__Your objective__. Lay out every line of the records below as a JSON list of strings, one string per line, with blank lines omitted.
┌──
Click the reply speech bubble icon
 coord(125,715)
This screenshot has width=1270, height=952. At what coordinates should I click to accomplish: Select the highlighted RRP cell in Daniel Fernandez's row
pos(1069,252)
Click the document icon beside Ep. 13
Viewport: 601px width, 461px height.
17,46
└──
__Reply to the task__.
[
  "Click the reply speech bubble icon",
  " coord(125,715)",
  "This screenshot has width=1270, height=952. At what coordinates should I click to accomplish: Select the highlighted RRP cell in Daniel Fernandez's row",
  "pos(1069,252)",
  "Click the document icon beside Ep. 13",
  "Viewport: 601px width, 461px height.",
  "17,46"
]